EXERCISE REQUIREMENTS: Could you repeat, word for word, the line with "The height and" and every line after it in the records below, leaving out any pictures?

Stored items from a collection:
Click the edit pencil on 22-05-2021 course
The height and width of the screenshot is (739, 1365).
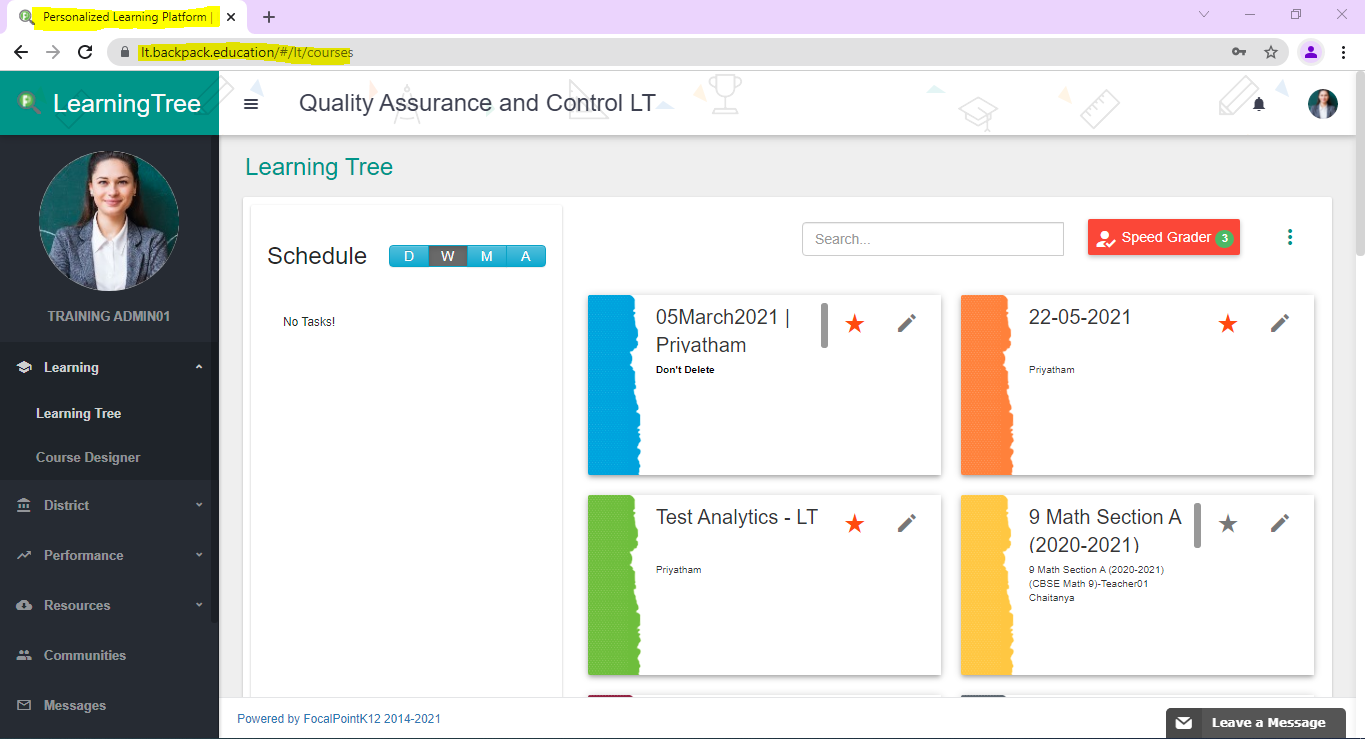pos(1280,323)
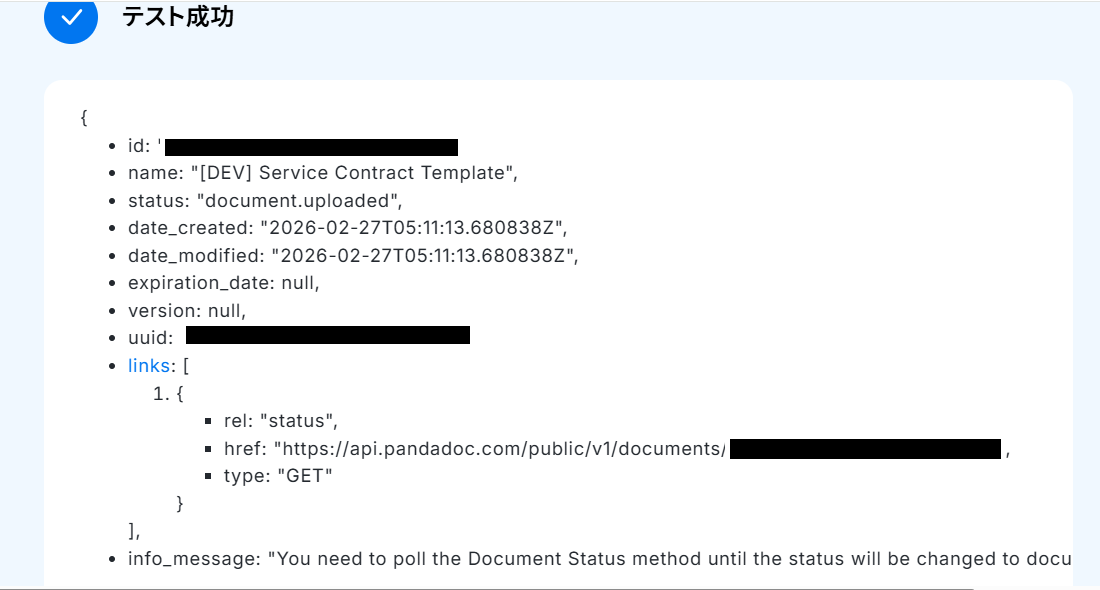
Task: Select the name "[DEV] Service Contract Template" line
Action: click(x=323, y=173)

RESPONSE AREA:
The height and width of the screenshot is (739, 1365).
pos(1280,323)
Task: Select the name "[DEV] Service Contract Template" line
Action: click(x=323, y=173)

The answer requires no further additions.